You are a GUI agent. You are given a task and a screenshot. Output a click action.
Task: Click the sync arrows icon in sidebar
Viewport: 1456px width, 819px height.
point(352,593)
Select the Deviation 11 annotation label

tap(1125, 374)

◆ ◆ ◆ ◆ ◆

> **Task goal**:
Every record listed above should be reproduced exactly.

> **Answer**:
You are a GUI agent. You are given a task and a screenshot. Output a click action.
Task: Click the sync arrows icon in sidebar
Viewport: 1456px width, 819px height.
point(352,593)
Select the Deviation 11 annotation label

tap(1125, 374)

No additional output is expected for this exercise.